Another consideration is that attorneys in private practice divide their time amongst multiple clients, but when you work for the government, your client is ultimately the people. This means there’s much more focus on how the positions you’re taking will serve the public interest as a whole – not only in the case in front of you, but also long after you’ve left office.

One benefit of being in a management position working for the state is that it allowed me to be a lot more entrepreneurial. The attorney general was very receptive to attorneys coming up with ideas of how best to further the state’s interest, even if that meant initiating a law suit in federal court to challenge federal rules as unlawful. Because we had a lot of authority and ability to think of creative solutions, there was also a lot of trying to stay on top of legal and political developments in the news and trying to ascertain how we could best further the agenda of helping the people of the state when the federal government passed a rule that could adversely affect their interests.

Another thing a general counsel in federal government can do is focus on institutional issues that will affect the agency – not only in your time – but also in the future. There are some perennial issues that agencies encounter, like: how do we fund our programs and activities, how do we manage documents and data collection preservation? While these are not issues that take up a majority of my time, they are mission critical, so they are opportunities to think through how to set processes and procedures in place that will be consistent with both our legal obligations but also introduce efficiencies into the organization so that future people who come into my position will benefit.
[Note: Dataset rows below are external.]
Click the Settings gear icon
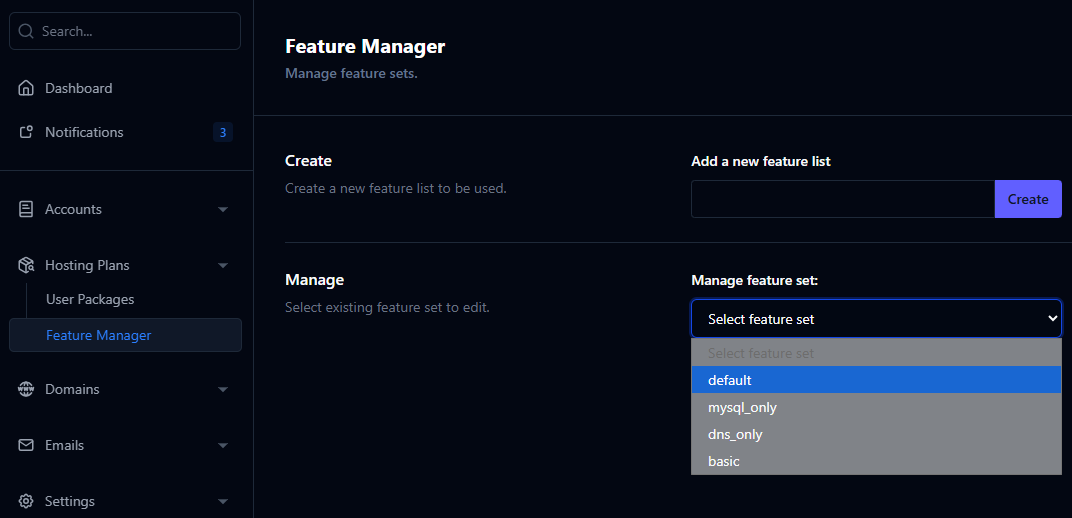Viewport: 1072px width, 518px height. (x=26, y=501)
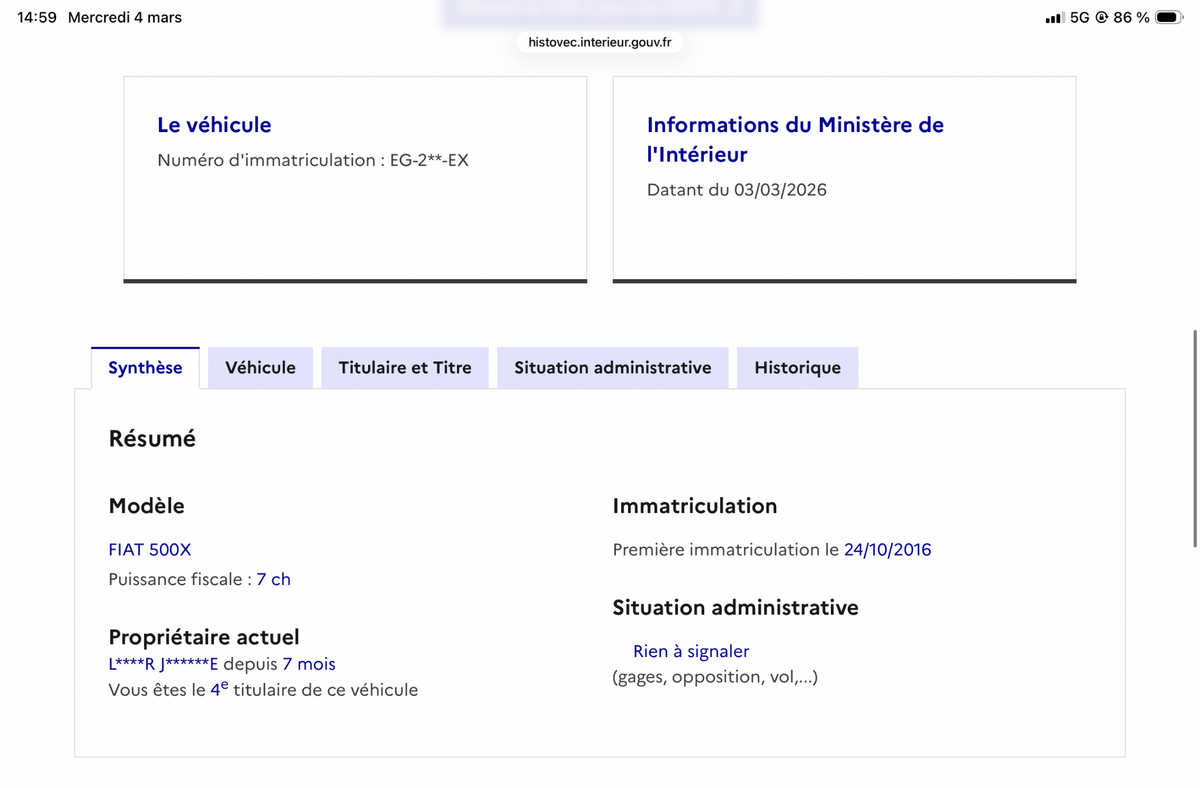Click the Informations du Ministère de l'Intérieur heading
Image resolution: width=1200 pixels, height=788 pixels.
pyautogui.click(x=795, y=139)
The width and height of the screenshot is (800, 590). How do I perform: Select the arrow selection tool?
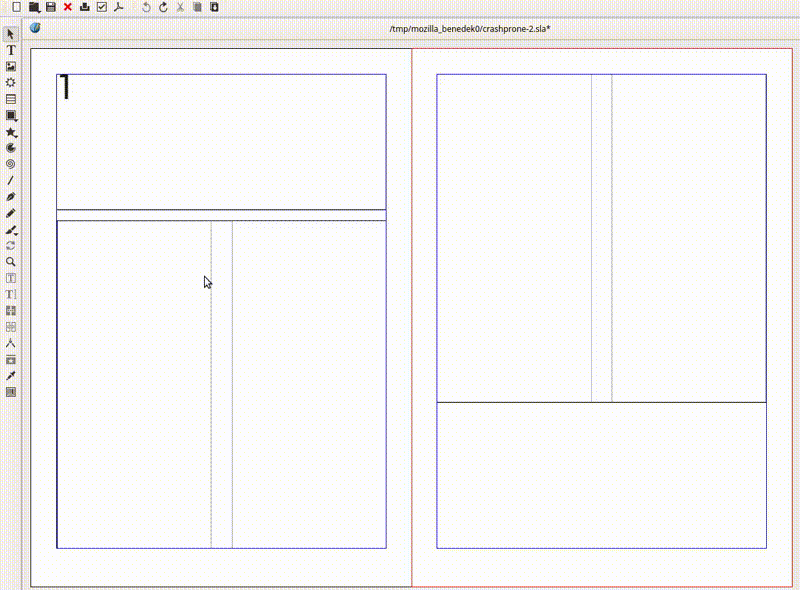(11, 34)
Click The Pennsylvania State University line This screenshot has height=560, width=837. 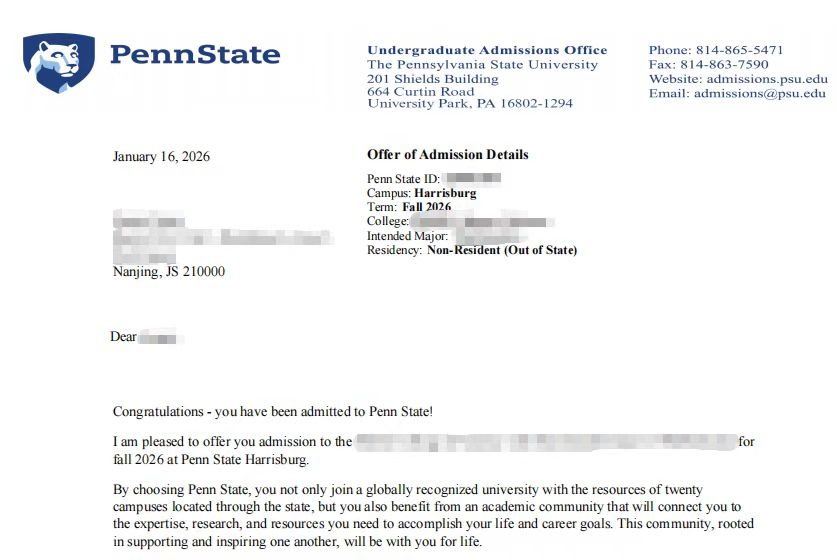click(482, 64)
Looking ahead, the increasing complexity of the modern administrative state will mean that general counsel are going to need to be much more interdisciplinary and also conscious of what their counterparts are doing in other agencies. There are a lot of areas where agencies share jurisdiction, where jurisdictions overlap, where consultation is required by law, or where review is necessary before action can be taken. So it’s increasingly important for general counsel to know what those requirements are, who to call at other agencies to get things done, and who the different stakeholders in the process are.

General counsel are going to need to be much more interdisciplinary.

I also think that keeping on top of technological developments is going to be important. The tools that lawyers are using to do their work are constantly evolving, and the role that social media is playing in government messaging is evolving. And in the private sector, with respect to a lot of the entities we regulate, oftentimes the law may not evolve quickly enough to catch up with technological change. These factors are going to present challenges for lawyers to exercise good judgement in determining how existing laws apply to new technological developments and unforeseen situations. The answer in a lot of these cases will be for the federal government to get out of the way of competition and technological developments that are occurring.

There are two pieces of advice that I would like to give other attorneys.

The first is to be flexible in your career path and open to taking risks when a new opportunity comes your way that excites you. I would never have believed it if you had told me a few years ago that I would be deputy solicitor general of West Virginia, and then general counsel of the FCC, but those opportunities have been both a really enjoyable and rewarding experience, and I would encourage other lawyers to do the same.

The second is that it’s really important to cultivate a reputation for integrity and excellence among your peers starting in law school, because those are the people who one day are going to be in a position to speak to your character and your qualifications if the right opportunity comes along.